Furthermore, Dzikri also highlighted the changing structure of the Indonesian capital market, which is now considered no longer entirely dependent on foreign investors. While foreign ownership previously dominated the domestic stock market, its share has now been significantly reduced.
“Previously, the JCI movement was heavily controlled by foreign investors. Now, their share has decreased significantly, so the space for foreign investors to influence the market is increasingly limited,” he explained.
He believes this situation presents a crucial momentum for domestic investors to strengthen their role in the Indonesian capital market. According to him, domestic investor confidence is a key factor in maintaining the JCI’s stability in the future.
“What needs to be maintained now is the trust of domestic investors. As long as domestic investors maintain confidence in the Indonesian market, I think the room for the JCI to decline will be increasingly limited,” he said.
Dzikri also highlighted President Prabowo Subianto’s one-stop export policy. This policy is likely to increase the government’s dominance over the national export system.
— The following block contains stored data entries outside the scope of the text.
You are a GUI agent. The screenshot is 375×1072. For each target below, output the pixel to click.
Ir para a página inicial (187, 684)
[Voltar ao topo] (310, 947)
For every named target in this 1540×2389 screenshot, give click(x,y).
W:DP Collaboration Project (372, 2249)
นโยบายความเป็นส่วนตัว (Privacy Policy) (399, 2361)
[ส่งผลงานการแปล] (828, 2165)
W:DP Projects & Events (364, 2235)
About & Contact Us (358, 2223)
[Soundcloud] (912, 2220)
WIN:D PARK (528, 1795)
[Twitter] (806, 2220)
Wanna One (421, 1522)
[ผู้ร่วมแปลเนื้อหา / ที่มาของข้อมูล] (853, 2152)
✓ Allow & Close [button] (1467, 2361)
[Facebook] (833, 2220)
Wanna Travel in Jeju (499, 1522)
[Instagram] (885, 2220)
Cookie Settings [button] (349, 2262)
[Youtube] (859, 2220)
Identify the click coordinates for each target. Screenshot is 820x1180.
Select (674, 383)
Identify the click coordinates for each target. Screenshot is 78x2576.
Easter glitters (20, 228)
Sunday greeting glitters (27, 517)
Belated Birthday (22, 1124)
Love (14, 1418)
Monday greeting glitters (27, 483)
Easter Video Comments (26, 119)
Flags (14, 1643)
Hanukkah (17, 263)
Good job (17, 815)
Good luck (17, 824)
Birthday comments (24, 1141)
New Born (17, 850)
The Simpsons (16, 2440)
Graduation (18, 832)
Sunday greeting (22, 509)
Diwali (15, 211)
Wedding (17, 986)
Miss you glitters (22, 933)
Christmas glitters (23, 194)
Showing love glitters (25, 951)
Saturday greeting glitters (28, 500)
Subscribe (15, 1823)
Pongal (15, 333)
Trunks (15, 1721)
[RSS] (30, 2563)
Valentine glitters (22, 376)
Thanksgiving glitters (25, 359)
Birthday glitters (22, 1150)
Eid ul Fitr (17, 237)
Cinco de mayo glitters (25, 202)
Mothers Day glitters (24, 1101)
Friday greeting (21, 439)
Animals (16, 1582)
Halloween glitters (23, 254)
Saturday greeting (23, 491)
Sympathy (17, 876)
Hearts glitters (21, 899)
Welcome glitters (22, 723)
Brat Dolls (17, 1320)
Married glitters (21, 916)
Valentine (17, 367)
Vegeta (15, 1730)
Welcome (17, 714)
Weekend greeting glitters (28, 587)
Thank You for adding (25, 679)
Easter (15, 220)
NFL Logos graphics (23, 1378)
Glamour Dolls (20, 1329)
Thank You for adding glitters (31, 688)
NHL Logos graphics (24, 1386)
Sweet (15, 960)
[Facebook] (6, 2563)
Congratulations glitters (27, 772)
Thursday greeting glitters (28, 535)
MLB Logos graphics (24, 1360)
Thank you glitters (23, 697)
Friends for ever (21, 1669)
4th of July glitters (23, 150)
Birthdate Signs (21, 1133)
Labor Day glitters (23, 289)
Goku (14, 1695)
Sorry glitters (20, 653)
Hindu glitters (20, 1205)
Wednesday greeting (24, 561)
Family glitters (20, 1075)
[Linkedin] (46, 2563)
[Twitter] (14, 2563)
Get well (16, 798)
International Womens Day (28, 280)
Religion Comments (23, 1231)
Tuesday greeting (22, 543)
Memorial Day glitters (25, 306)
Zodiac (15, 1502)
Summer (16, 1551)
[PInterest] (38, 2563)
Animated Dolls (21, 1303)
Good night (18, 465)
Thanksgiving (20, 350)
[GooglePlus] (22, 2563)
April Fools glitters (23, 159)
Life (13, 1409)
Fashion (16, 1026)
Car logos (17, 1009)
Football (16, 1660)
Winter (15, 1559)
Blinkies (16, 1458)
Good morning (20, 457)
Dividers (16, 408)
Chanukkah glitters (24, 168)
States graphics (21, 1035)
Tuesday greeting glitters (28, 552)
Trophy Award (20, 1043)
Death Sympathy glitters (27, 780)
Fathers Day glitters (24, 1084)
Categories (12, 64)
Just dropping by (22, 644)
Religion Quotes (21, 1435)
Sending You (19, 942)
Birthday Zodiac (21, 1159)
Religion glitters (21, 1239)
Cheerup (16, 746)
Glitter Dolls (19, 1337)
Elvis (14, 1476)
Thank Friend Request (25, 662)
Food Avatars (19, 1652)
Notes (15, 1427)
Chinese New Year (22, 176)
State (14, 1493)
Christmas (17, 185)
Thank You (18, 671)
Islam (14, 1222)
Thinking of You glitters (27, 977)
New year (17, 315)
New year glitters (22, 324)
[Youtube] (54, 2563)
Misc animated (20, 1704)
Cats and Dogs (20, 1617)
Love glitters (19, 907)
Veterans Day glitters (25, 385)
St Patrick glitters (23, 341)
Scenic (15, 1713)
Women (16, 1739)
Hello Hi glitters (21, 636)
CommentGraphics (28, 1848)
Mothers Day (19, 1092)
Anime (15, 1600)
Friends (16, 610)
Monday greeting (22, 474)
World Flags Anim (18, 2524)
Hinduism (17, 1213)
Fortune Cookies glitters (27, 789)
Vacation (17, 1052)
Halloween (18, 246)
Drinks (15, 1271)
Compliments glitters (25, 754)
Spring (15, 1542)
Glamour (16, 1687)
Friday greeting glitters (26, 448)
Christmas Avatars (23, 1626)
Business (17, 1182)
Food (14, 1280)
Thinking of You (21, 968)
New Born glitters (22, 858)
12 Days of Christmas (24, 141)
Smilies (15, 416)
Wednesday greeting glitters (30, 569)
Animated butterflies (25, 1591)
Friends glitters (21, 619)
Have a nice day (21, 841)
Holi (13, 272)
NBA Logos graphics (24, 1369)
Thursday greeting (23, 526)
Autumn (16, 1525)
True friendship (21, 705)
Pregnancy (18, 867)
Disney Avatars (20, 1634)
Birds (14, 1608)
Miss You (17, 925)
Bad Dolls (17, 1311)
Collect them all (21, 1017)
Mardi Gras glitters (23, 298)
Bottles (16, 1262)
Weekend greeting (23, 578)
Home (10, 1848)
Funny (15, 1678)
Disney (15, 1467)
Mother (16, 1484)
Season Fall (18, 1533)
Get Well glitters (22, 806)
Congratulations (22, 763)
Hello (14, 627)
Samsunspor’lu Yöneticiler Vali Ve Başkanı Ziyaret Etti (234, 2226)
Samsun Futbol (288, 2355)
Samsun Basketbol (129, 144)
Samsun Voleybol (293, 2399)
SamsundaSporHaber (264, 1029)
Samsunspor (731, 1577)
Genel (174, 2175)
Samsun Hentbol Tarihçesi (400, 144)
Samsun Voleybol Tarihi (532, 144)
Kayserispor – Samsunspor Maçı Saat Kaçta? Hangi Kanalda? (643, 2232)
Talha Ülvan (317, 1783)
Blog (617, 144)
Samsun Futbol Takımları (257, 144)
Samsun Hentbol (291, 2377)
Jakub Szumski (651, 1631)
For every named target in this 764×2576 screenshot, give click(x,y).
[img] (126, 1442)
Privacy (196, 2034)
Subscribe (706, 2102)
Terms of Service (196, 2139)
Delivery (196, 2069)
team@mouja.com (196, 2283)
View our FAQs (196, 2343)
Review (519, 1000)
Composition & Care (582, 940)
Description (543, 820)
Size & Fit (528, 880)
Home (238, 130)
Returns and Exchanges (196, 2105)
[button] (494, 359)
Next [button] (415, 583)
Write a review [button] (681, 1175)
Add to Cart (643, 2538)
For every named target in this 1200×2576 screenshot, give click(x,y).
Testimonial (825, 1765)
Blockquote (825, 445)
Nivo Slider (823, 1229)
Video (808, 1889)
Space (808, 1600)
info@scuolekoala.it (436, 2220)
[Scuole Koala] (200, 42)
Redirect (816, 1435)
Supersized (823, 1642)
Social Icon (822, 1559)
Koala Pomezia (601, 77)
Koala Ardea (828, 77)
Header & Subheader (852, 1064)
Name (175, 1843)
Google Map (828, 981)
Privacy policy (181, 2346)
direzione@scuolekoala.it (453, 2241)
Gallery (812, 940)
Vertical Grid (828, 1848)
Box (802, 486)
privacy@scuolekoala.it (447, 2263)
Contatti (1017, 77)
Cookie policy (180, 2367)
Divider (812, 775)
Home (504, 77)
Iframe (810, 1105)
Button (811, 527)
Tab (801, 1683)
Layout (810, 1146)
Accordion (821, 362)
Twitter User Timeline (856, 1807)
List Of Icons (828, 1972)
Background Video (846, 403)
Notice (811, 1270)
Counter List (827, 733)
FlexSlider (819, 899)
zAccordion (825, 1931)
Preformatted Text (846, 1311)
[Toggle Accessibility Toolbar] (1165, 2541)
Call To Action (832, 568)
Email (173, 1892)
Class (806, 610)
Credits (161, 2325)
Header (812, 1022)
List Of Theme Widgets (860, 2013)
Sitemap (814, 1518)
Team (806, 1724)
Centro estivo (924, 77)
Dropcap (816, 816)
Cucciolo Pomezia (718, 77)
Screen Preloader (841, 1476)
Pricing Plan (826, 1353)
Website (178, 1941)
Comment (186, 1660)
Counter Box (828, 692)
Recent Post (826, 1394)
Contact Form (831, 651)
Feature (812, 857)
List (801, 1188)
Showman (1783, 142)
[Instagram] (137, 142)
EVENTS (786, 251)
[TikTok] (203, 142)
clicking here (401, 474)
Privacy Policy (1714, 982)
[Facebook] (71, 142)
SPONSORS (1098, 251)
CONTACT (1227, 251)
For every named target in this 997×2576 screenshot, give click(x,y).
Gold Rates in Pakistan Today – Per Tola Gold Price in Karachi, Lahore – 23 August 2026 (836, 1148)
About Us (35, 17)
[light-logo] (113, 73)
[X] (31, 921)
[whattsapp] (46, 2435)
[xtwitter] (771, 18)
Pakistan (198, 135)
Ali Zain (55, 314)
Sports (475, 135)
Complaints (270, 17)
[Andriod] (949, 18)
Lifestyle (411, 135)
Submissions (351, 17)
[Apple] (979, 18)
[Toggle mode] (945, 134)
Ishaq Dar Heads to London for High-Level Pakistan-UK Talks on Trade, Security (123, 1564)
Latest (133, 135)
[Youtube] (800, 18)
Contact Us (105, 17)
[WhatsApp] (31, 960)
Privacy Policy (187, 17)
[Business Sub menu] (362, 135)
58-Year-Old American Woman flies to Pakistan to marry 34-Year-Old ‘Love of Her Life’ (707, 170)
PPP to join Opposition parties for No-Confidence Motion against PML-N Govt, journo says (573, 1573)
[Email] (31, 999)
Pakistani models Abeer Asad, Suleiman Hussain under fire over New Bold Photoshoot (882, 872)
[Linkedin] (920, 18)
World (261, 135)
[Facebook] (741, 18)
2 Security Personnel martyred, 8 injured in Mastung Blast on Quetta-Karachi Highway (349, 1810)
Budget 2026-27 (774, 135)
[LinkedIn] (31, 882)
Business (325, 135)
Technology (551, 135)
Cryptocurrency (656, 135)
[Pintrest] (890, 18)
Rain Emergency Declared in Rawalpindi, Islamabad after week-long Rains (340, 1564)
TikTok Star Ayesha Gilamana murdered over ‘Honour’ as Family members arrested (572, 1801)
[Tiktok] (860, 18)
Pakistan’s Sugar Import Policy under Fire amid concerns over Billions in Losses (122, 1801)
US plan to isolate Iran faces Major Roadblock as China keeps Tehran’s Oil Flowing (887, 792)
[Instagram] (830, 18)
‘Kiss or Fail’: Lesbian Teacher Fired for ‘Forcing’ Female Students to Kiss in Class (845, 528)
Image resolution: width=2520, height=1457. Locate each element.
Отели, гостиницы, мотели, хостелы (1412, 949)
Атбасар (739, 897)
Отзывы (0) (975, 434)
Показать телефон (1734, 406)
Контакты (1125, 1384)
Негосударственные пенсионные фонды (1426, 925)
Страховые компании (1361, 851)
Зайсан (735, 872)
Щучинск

However, according to Dzikri, this policy emerged due to the practice of under-invoicing and misinvoicing, which has been causing significant leakage of state foreign exchange. “Especially in commodity sectors such as coal, palm oil, and precious metals. So, the real intention of this policy is to improve governance,” he said.
He added that the policy could have a positive impact if implemented transparently and with proper oversight. According to him, the most important thing is to ensure that field implementation does not create new moral hazards.
“Don’t let the intention to eradicate leakage actually create new abuses,” Dzikri emphasized.